Markus Söder, der Ministerpräsident des Freistaates Bayern galt als einer der vehementesten Befürworter der Corona-Maßnahmen und trieb drastische Einschnitte voran. In München war es nicht einmal erlaubt, alleine auf der Parkbank ein Buch zu lesen. Personen, die sich gegen eine Impfung entschieden und ihr Grundrecht darauf betonten, waren für Söder ein Ärgernis. Er erwog sogar einen De-facto-Lockdown für sie, indem er argumentierte, dass es sich schließlich um eine Pandemie der Ungeimpften handelt. Das 75 jährigen Bestehen des Grundgesetzes ist für ihn eine „Liebeserklärung an die Demokratie.“
Auch Markus Söder versäumt es, eine kritische Reflexion seiner eigenen Person und der Geschehnisse anzustoßen und die Erfahrungen aus der Zeit der Pandemie in die Diskussion über die Zukunft der demokratischen Grundordnung einzubeziehen. Ähnlich äußert sich Karl Lauterbach, welcher sich insbesondere durch sein Engagement für die umfassende Impfkampagne einen Namen machte und in zahlreichen Talkshows die Vorzüge von Impfstoffen ohne Nebenwirkungen hervorhob. Er war überzeugt, die Pandemie sei nur durch Impfungen zu überwinden und daher setzte er sich energisch für eine allgemeine Impfpflicht und für strengere Grundrechtseinschränkungen ein.
Lauterbach bekräftigt auf seinem Kanal auf der Plattform X, dass das Grundgesetz lebendiger ist als je zuvor. In einem eigens produzierten Video unterstreicht er, dass es eine herausragende Grundlage für eine gerechte Gesellschaft bildet, die allen gleiche Freiheiten und Möglichkeiten zur Selbstentfaltung gewährt, so auch im Gesundheitssystem. Dieses habe den Anspruch, den Menschen zu jeder Zeit Sicherheit zu geben. Die Freiheitseinschränkungen und Ungleichheit der Menschen durch die 2G-Regel während der Coronajahre spricht er nicht an. Damit fügt er sich in die Reihen etlicher Politiker ein, die die eklatanten Einschränkungen der Grundrechte, welche sie selbst veranlasst und mitgetragen haben, übergehen.

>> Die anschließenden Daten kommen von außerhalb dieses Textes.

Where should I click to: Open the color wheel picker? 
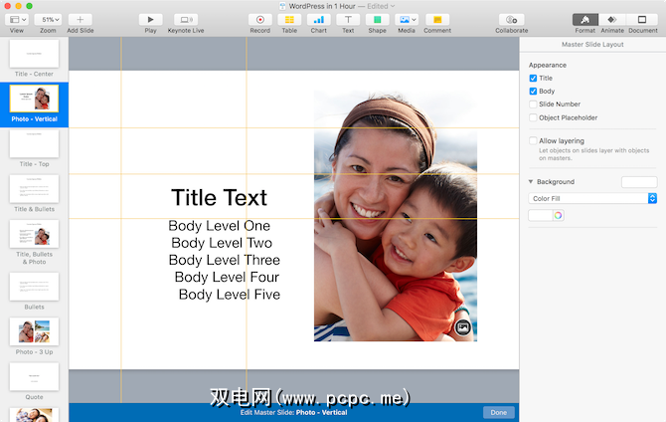pos(558,216)
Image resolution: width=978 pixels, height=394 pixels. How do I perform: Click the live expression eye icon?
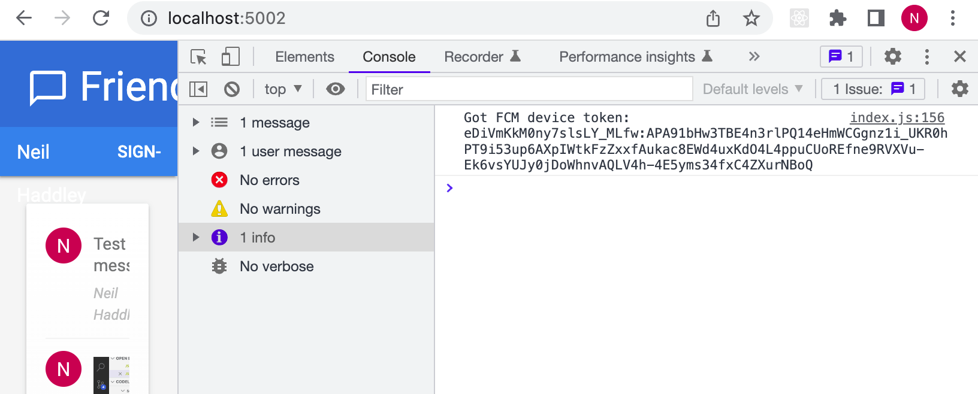click(x=336, y=89)
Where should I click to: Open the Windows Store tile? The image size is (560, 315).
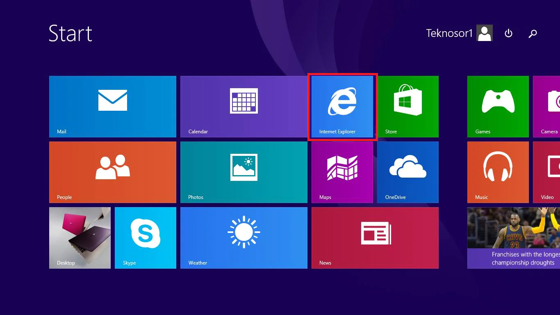point(408,107)
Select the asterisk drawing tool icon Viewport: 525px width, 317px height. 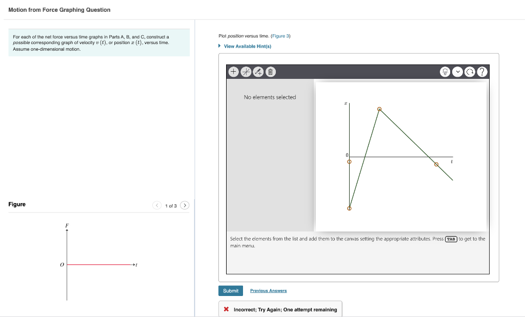[245, 72]
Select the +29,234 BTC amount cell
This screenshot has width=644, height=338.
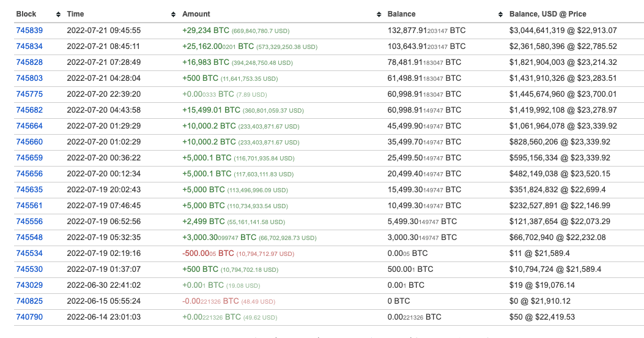209,30
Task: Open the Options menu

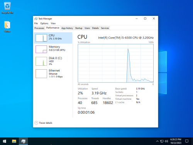Action: click(x=44, y=23)
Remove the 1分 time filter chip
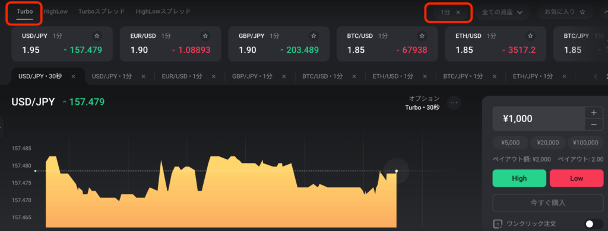This screenshot has height=231, width=608. pyautogui.click(x=458, y=12)
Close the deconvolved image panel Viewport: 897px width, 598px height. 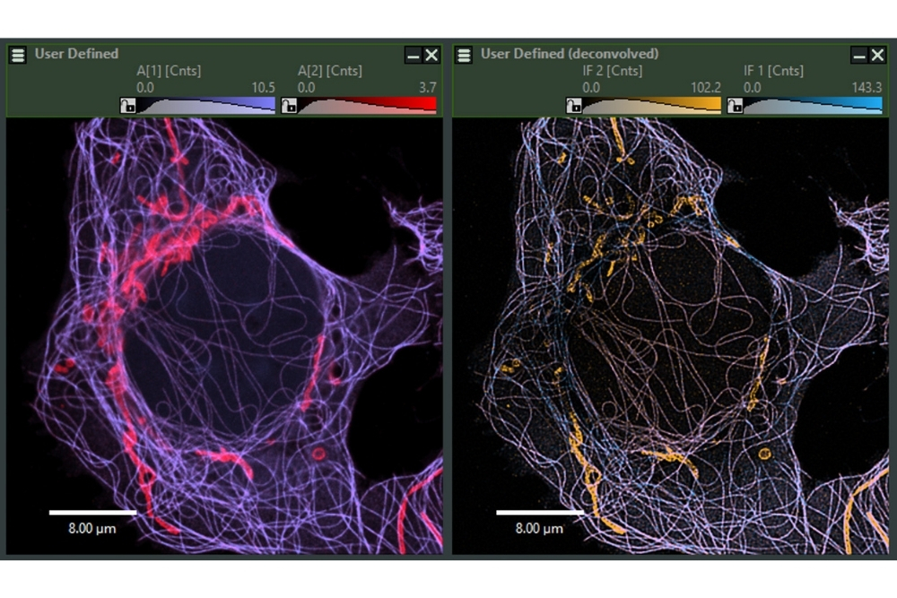click(x=877, y=56)
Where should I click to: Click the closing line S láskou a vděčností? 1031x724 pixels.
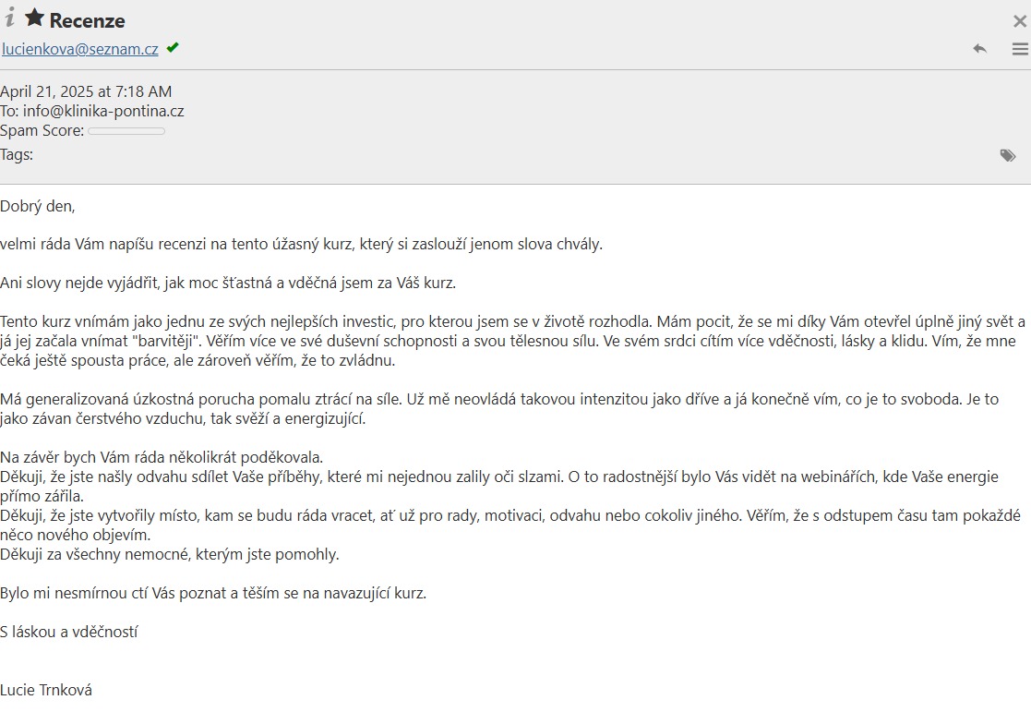(x=69, y=632)
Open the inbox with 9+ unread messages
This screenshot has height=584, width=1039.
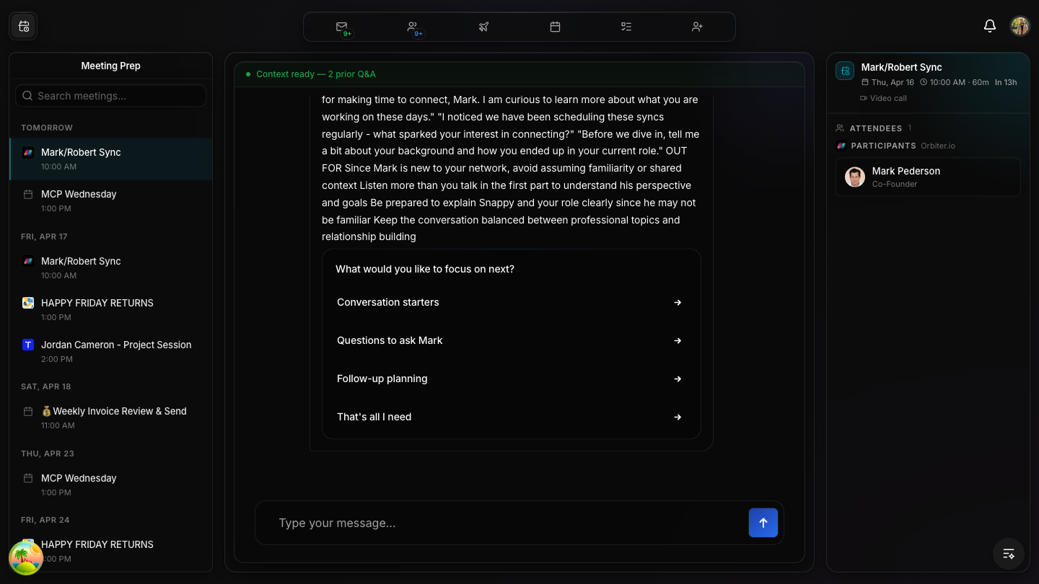(x=341, y=27)

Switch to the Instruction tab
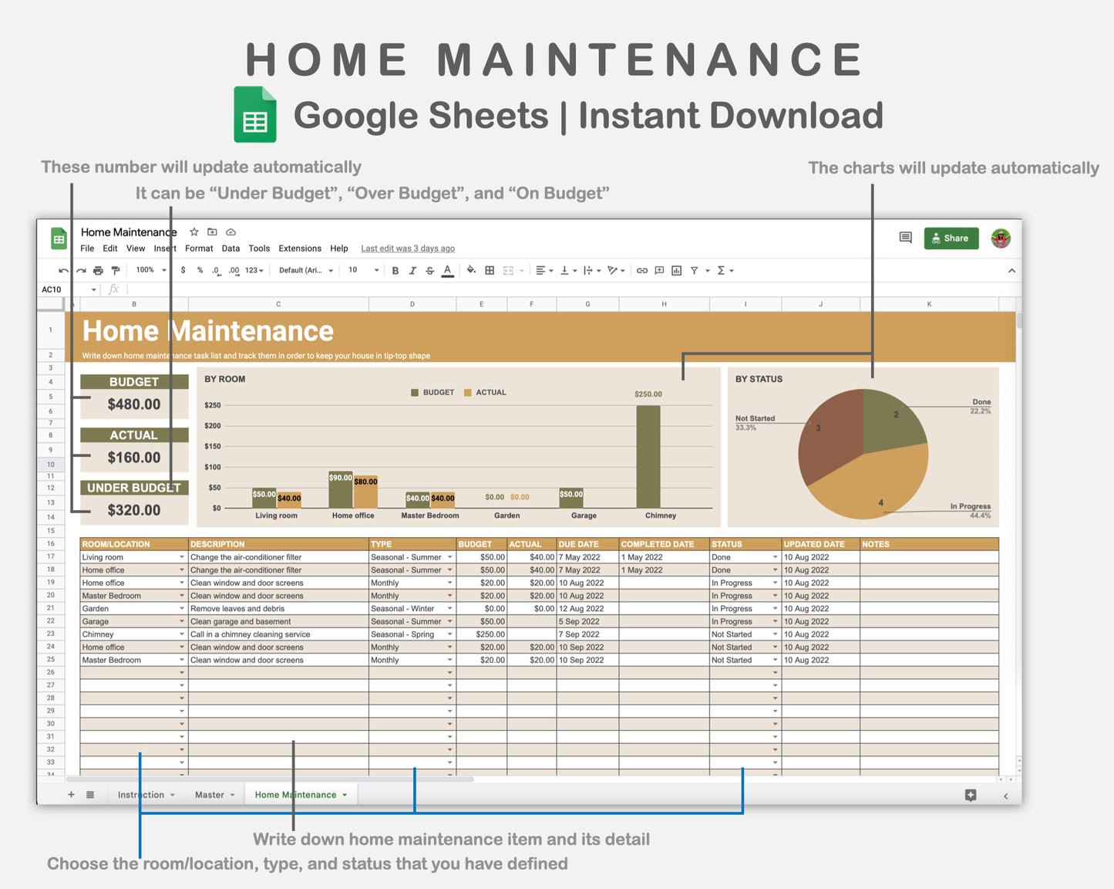click(142, 794)
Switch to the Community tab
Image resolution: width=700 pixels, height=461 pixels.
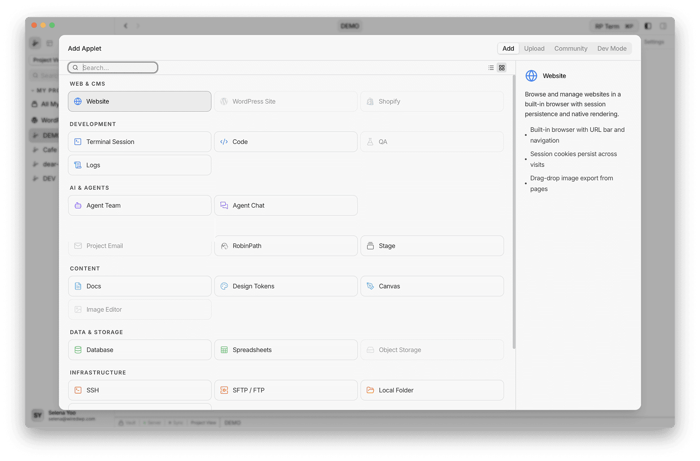coord(570,48)
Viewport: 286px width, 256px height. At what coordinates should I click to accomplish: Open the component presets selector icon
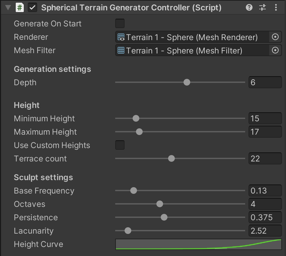pyautogui.click(x=262, y=7)
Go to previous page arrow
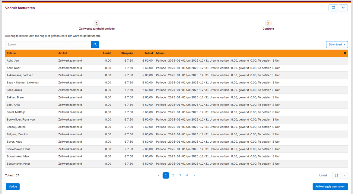 tap(159, 176)
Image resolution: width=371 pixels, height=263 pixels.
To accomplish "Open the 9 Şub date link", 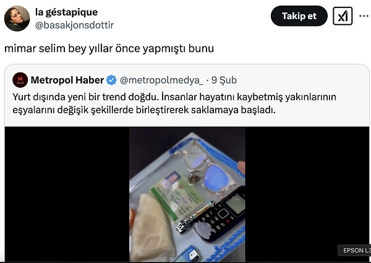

Während der Coronazeit stand Sicherheit vor Freiheit und damit auch vor den Grundrechten. Ein übermäßiger Eingriff des Staates gefährdet nicht nur die Freiheit der Menschen, sondern auch die Demokratie. Gerade in Zeiten globaler Krisen und gesellschaftlicher Umbrüche ist das Ausblenden der Ereignisse von 2020 im Hinblick auf die demokratischen Werte extrem fragwürdig. Stattdessen sollte es vielmehr von entscheidender Bedeutung sein, aus der Geschichte zu lernen und dabei auch jüngste Ereignisse miteinzubeziehen sowie ebenfalls offen zu diskutieren, wie die Prinzipien des Grundgesetzes künftig erfolgreich angewendet werden können, ohne erneute staatliche Eingriffe zuzulassen.